TASK ITEM: Every line in the data below that holds "will" should be found and copied.

RECORD EXTRACTS:
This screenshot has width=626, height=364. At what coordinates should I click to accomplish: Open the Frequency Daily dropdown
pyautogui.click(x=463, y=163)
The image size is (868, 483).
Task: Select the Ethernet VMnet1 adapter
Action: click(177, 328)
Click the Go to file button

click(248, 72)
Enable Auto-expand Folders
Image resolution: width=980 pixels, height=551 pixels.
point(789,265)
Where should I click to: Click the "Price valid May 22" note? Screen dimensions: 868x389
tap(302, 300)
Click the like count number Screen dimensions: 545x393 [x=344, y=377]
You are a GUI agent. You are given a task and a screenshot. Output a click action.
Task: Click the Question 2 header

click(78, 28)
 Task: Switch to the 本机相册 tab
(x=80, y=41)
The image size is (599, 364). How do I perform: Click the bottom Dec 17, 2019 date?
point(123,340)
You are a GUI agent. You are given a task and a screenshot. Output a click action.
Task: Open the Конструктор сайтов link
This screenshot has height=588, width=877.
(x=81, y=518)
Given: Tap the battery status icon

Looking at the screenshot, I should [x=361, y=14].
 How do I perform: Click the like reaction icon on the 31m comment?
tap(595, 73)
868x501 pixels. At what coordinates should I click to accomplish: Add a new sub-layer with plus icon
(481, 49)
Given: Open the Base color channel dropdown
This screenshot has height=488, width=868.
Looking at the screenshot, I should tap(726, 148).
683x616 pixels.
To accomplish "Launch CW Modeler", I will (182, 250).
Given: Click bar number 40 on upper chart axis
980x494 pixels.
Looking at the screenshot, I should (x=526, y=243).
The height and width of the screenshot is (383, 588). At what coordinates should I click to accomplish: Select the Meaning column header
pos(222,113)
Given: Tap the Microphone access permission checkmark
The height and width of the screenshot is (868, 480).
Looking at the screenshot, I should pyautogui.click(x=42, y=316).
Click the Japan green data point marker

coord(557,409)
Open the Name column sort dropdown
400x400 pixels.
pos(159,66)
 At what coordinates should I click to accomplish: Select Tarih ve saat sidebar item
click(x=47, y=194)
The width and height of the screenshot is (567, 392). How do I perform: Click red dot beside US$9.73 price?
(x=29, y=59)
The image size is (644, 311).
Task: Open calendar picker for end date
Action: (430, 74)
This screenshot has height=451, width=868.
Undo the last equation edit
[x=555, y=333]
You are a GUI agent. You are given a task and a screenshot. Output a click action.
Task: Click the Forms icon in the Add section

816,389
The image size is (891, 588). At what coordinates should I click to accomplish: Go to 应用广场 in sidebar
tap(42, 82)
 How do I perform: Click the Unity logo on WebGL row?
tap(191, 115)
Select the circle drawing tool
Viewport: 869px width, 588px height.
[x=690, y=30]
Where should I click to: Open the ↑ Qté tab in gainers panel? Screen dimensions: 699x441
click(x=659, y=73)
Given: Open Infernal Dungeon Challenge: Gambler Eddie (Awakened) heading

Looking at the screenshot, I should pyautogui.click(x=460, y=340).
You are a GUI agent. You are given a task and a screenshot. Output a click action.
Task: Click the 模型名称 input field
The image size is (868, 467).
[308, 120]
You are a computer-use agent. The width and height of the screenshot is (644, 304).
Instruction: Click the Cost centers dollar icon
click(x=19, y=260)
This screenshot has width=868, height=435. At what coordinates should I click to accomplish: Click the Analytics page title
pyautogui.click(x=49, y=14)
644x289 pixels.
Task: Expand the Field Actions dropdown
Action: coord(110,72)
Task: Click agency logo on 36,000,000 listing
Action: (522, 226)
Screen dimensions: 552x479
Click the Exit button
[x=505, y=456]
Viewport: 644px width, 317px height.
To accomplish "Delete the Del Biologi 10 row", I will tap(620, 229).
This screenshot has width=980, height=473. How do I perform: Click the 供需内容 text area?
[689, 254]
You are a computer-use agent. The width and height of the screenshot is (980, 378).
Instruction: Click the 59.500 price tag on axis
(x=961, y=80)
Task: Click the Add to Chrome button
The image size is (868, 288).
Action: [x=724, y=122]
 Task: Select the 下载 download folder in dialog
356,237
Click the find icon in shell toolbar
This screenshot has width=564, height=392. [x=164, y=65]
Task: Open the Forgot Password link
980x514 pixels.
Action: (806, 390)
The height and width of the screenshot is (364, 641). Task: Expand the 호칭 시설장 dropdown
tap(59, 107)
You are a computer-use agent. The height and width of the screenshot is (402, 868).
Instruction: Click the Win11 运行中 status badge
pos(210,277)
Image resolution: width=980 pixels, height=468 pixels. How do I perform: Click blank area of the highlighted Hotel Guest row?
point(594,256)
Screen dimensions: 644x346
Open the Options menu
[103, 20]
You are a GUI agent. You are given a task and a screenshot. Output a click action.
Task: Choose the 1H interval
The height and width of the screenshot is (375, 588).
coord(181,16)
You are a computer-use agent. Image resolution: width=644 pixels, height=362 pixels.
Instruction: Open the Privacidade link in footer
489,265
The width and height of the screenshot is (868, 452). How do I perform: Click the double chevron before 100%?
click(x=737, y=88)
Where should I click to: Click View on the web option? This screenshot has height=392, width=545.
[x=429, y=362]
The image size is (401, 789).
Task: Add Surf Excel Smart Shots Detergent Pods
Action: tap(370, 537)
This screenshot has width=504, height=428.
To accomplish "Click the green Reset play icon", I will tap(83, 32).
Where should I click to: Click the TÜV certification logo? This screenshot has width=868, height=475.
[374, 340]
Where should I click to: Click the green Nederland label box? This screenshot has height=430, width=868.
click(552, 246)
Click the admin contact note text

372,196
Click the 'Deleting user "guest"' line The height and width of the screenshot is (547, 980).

ANSWER TO THIS PROBLEM:
To accomplish "Launch CW Modeler", I will (182, 250).
To accomplish "Delete the Del Biologi 10 row", I will tap(620, 229).
To accomplish "Click the green Reset play icon", I will tap(83, 32).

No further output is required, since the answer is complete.